» WRITTEN PROBLEM
Reproduce every line of the material below verbatim, without any alteration.

» INFORMATION GIVEN
--- start ---

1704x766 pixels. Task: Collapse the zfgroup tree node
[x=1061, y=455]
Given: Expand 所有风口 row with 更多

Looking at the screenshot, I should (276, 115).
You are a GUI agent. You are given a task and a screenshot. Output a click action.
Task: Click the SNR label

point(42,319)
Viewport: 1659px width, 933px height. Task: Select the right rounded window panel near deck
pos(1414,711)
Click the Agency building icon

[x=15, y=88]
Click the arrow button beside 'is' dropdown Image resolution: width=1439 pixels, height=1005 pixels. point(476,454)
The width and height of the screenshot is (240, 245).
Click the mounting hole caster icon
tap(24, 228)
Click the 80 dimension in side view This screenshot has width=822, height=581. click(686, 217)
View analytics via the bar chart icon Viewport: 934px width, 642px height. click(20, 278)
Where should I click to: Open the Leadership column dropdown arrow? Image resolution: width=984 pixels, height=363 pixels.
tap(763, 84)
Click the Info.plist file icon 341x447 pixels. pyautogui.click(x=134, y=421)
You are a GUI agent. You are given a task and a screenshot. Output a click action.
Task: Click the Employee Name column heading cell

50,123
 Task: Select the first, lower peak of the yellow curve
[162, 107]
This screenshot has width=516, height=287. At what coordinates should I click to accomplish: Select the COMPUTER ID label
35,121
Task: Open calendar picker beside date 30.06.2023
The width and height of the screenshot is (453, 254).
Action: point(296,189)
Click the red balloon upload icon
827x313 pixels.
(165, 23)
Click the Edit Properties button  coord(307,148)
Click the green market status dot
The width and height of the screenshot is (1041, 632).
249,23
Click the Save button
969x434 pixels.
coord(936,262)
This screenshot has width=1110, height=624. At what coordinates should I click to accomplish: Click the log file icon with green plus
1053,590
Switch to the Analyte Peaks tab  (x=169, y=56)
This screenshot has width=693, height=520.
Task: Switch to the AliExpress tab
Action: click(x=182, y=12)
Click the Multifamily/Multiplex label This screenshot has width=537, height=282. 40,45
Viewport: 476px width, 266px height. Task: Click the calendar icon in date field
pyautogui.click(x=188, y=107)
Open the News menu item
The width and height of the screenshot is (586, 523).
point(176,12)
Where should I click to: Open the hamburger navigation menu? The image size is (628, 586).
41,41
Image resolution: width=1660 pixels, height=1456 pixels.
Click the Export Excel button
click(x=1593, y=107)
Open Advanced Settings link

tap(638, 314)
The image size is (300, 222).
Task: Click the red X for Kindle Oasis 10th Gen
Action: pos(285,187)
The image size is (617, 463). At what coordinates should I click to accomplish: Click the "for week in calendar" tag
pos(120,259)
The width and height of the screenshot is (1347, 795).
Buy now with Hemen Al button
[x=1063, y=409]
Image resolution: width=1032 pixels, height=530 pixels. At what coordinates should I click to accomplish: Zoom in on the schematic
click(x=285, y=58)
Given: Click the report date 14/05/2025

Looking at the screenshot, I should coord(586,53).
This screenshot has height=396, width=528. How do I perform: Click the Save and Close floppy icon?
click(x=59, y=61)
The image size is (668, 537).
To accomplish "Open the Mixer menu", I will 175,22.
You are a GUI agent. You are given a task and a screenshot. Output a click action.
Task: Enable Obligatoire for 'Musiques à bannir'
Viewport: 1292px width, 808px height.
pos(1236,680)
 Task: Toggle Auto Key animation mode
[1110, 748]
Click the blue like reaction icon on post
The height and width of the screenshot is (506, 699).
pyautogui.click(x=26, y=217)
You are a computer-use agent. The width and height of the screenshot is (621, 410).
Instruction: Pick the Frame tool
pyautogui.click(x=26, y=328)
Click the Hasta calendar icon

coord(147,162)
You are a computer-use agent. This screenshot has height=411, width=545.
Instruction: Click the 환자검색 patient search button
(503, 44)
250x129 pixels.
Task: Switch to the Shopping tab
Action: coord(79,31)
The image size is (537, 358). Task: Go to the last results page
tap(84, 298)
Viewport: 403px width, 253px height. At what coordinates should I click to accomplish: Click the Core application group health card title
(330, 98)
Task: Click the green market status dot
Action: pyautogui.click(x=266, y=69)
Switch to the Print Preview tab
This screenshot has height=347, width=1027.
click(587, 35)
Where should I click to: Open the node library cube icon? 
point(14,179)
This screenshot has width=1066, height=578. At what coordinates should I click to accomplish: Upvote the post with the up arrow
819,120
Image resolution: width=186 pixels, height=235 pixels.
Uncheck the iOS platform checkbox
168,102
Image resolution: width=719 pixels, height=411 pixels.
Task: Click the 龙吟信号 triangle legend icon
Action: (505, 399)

--- end ---

» FINISHED EXERCISE
1704x766 pixels. Task: Collapse the zfgroup tree node
[x=1061, y=455]
Given: Expand 所有风口 row with 更多

Looking at the screenshot, I should (276, 115).
You are a GUI agent. You are given a task and a screenshot. Output a click action.
Task: Click the SNR label

point(42,319)
Viewport: 1659px width, 933px height. Task: Select the right rounded window panel near deck
pos(1414,711)
Click the Agency building icon

[x=15, y=88]
Click the arrow button beside 'is' dropdown Image resolution: width=1439 pixels, height=1005 pixels. point(476,454)
The width and height of the screenshot is (240, 245).
Click the mounting hole caster icon
tap(24, 228)
Click the 80 dimension in side view This screenshot has width=822, height=581. click(686, 217)
View analytics via the bar chart icon Viewport: 934px width, 642px height. click(20, 278)
Where should I click to: Open the Leadership column dropdown arrow? Image resolution: width=984 pixels, height=363 pixels.
tap(763, 84)
Click the Info.plist file icon 341x447 pixels. pyautogui.click(x=134, y=421)
You are a GUI agent. You are given a task and a screenshot. Output a click action.
Task: Click the Employee Name column heading cell

50,123
 Task: Select the first, lower peak of the yellow curve
[162, 107]
This screenshot has width=516, height=287. At what coordinates should I click to accomplish: Select the COMPUTER ID label
35,121
Task: Open calendar picker beside date 30.06.2023
The width and height of the screenshot is (453, 254).
Action: point(296,189)
Click the red balloon upload icon
827x313 pixels.
(165, 23)
Click the Edit Properties button  coord(307,148)
Click the green market status dot
The width and height of the screenshot is (1041, 632).
249,23
Click the Save button
969x434 pixels.
coord(936,262)
This screenshot has width=1110, height=624. At what coordinates should I click to accomplish: Click the log file icon with green plus
1053,590
Switch to the Analyte Peaks tab  (x=169, y=56)
This screenshot has width=693, height=520.
Task: Switch to the AliExpress tab
Action: click(x=182, y=12)
Click the Multifamily/Multiplex label This screenshot has width=537, height=282. 40,45
Viewport: 476px width, 266px height. Task: Click the calendar icon in date field
pyautogui.click(x=188, y=107)
Open the News menu item
The width and height of the screenshot is (586, 523).
point(176,12)
Where should I click to: Open the hamburger navigation menu? The image size is (628, 586).
41,41
Image resolution: width=1660 pixels, height=1456 pixels.
Click the Export Excel button
click(x=1593, y=107)
Open Advanced Settings link

tap(638, 314)
The image size is (300, 222).
Task: Click the red X for Kindle Oasis 10th Gen
Action: pos(285,187)
The image size is (617, 463). At what coordinates should I click to accomplish: Click the "for week in calendar" tag
pos(120,259)
The width and height of the screenshot is (1347, 795).
Buy now with Hemen Al button
[x=1063, y=409]
Image resolution: width=1032 pixels, height=530 pixels. At what coordinates should I click to accomplish: Zoom in on the schematic
click(x=285, y=58)
Given: Click the report date 14/05/2025

Looking at the screenshot, I should coord(586,53).
This screenshot has height=396, width=528. How do I perform: Click the Save and Close floppy icon?
click(x=59, y=61)
The image size is (668, 537).
To accomplish "Open the Mixer menu", I will 175,22.
You are a GUI agent. You are given a task and a screenshot. Output a click action.
Task: Enable Obligatoire for 'Musiques à bannir'
Viewport: 1292px width, 808px height.
pos(1236,680)
 Task: Toggle Auto Key animation mode
[1110, 748]
Click the blue like reaction icon on post
The height and width of the screenshot is (506, 699).
pyautogui.click(x=26, y=217)
You are a computer-use agent. The width and height of the screenshot is (621, 410).
Instruction: Pick the Frame tool
pyautogui.click(x=26, y=328)
Click the Hasta calendar icon

coord(147,162)
You are a computer-use agent. This screenshot has height=411, width=545.
Instruction: Click the 환자검색 patient search button
(503, 44)
250x129 pixels.
Task: Switch to the Shopping tab
Action: coord(79,31)
The image size is (537, 358). Task: Go to the last results page
tap(84, 298)
Viewport: 403px width, 253px height. At what coordinates should I click to accomplish: Click the Core application group health card title
(330, 98)
Task: Click the green market status dot
Action: pyautogui.click(x=266, y=69)
Switch to the Print Preview tab
This screenshot has height=347, width=1027.
click(587, 35)
Where should I click to: Open the node library cube icon? 
point(14,179)
This screenshot has width=1066, height=578. At what coordinates should I click to accomplish: Upvote the post with the up arrow
819,120
Image resolution: width=186 pixels, height=235 pixels.
Uncheck the iOS platform checkbox
168,102
Image resolution: width=719 pixels, height=411 pixels.
Task: Click the 龙吟信号 triangle legend icon
Action: (505, 399)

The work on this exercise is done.